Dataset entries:
[Start of Attachment]

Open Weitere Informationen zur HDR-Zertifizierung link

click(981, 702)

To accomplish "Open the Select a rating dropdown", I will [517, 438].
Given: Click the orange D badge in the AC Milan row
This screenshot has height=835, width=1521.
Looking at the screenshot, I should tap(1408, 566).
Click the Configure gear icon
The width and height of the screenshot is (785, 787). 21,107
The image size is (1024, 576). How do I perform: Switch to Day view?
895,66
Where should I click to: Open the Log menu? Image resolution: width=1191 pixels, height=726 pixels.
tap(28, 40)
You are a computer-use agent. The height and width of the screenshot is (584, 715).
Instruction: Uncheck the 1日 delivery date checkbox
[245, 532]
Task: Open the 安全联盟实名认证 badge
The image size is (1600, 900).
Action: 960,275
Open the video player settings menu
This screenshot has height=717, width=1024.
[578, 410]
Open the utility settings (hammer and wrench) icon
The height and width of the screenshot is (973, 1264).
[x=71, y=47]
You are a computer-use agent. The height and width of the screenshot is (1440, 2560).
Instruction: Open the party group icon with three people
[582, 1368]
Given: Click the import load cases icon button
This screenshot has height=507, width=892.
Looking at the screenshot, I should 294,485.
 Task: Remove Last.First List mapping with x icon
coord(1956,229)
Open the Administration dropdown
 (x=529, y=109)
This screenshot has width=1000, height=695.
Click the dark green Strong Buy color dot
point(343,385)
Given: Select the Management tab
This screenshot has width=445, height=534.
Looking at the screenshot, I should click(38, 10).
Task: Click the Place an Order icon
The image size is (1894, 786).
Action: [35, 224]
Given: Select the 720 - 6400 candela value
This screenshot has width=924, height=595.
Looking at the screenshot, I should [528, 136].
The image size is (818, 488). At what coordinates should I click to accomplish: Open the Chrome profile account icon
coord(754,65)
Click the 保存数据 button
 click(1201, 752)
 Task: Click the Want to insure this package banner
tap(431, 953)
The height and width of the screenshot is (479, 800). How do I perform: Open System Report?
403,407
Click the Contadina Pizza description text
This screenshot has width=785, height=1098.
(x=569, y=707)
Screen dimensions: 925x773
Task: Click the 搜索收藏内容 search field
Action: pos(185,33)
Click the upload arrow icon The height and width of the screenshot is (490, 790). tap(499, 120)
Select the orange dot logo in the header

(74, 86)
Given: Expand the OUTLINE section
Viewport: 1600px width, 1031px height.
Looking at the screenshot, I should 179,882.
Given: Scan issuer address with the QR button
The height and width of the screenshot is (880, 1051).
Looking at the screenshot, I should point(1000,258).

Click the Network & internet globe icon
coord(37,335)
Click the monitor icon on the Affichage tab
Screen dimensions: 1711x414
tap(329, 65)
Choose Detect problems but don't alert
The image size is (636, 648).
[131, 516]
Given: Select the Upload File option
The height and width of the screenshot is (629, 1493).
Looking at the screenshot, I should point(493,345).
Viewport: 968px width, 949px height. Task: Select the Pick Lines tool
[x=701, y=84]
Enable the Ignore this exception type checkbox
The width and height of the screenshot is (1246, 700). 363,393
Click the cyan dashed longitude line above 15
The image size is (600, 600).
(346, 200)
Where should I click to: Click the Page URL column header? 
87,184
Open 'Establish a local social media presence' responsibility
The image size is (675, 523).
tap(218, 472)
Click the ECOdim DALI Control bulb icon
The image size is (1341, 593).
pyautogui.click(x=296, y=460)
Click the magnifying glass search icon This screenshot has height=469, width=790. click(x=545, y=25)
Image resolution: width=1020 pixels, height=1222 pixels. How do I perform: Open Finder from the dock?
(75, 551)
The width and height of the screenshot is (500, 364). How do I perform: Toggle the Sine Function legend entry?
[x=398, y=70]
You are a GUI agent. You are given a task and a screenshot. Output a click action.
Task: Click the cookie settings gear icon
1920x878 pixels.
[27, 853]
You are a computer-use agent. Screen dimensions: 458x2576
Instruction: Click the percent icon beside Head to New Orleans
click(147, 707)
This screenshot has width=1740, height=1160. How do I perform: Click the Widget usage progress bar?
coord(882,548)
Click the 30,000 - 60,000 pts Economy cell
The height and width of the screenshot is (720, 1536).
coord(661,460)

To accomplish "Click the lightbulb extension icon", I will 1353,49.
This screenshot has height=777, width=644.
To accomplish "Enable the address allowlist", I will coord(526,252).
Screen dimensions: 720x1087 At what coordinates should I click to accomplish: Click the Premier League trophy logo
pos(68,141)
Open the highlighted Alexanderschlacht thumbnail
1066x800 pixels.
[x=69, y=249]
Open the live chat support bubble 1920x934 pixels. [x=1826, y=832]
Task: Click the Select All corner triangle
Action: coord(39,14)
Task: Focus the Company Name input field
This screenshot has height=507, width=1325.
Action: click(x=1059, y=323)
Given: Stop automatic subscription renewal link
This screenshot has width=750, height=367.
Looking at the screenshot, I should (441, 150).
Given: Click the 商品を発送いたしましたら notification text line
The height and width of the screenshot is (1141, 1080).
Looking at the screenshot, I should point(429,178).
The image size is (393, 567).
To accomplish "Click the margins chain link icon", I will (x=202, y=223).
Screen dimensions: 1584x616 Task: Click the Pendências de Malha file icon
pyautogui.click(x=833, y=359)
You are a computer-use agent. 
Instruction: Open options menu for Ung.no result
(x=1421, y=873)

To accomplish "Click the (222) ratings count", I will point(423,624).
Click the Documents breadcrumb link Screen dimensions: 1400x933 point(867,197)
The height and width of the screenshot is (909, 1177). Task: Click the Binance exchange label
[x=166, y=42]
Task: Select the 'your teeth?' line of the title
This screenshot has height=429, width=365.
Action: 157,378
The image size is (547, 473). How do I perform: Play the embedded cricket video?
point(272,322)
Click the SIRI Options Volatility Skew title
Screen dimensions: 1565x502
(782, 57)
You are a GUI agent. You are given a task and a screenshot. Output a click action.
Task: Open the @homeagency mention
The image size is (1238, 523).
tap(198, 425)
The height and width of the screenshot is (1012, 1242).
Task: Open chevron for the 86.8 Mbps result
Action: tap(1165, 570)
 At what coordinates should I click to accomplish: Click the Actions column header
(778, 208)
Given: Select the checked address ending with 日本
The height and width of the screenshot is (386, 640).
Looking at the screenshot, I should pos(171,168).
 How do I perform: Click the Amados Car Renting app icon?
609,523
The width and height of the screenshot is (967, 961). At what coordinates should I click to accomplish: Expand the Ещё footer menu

[End of Attachment]

**WORK ITEM**
Whenever "computer" occurs in a line above, copy that line.

**TASK ANSWER**
You are a computer-use agent. The height and width of the screenshot is (584, 715).
You are a computer-use agent. The height and width of the screenshot is (1440, 2560).
You are a computer-use agent. Screen dimensions: 458x2576
You are a computer-use agent. 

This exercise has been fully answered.